LEILANI MOMOISEA: So they're asking LBJ to be used for emergency only.
MM: That's right and meanwhile the Tafuna Health Centre which is located in the Tualauta district, which is the most populated area of the territory, is open Monday to Friday, extended hours. Normally they open from 8 to 4pm but now they're going to be open all the way up to midnight Monday to Friday.
LM: And when are they expecting this issue to be resolved?
MM: They're saying by the end of this month but today when the fono went back in session, they are calling in the management of both the Health Department and the LBJ hospital to look at the doctors situation as well as what's being done with the dengue epidemic. One senator said that he's got it from good authority in the hospital that it's not just the internal medicine clinic that is having a shortage, that there are several other contract doctors who have opted to leave American Samoa, some even before their contracts are up. And one of the basic reasons is because their benefits that come with their contracts have been reduced by the hospital and lawmakers are going to hold hearings on this.
LM: So it might not just be an issue of people taking leave, there might be something deeper than that.
MM: That's right, according to the reports that we have received, and some parents have even written to their lawmakers pointing out that they've been told that particularly with the pediatric clinic that a lot of the doctors who are on contract are leaving and the hospital hasn't done a good job of recruiting doctors to replace them so that we're going to have a severe shortage.

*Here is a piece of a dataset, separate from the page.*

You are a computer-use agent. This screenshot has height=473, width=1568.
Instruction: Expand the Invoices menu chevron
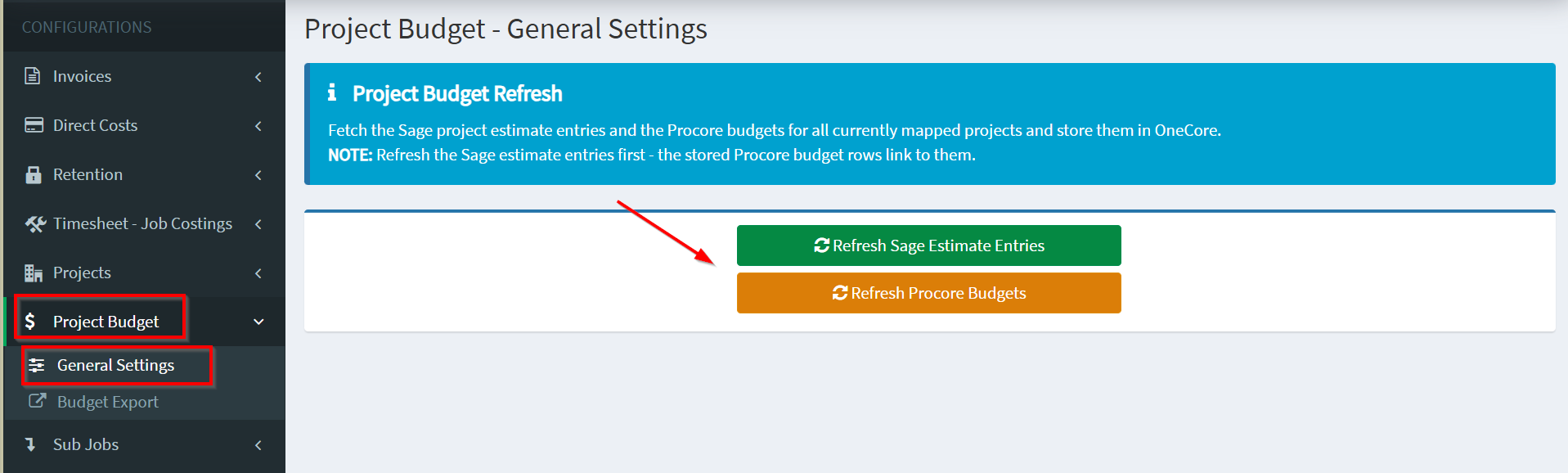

LM: And in terms of the community health centres that are open, have you seen or heard feedback about how they're coping with the extra patients?
MM: Well the first day for the extended hours was on Friday, and the doctor I spoke to said that they didn't think that there had been ample publicity about the extended hours so while they had you know a few patients come in on Friday evening, it wasn't at the scale that they had expected. But because people are being made to wait a long time in the ER clinic here at LBJ hospital they expect that this week they're going to see more patients make use of the community health centres.
Monica Miller says the hearings on the doctor shortage are to begin this week.
To embed this content on your own webpage, cut and paste the following:
See terms of use.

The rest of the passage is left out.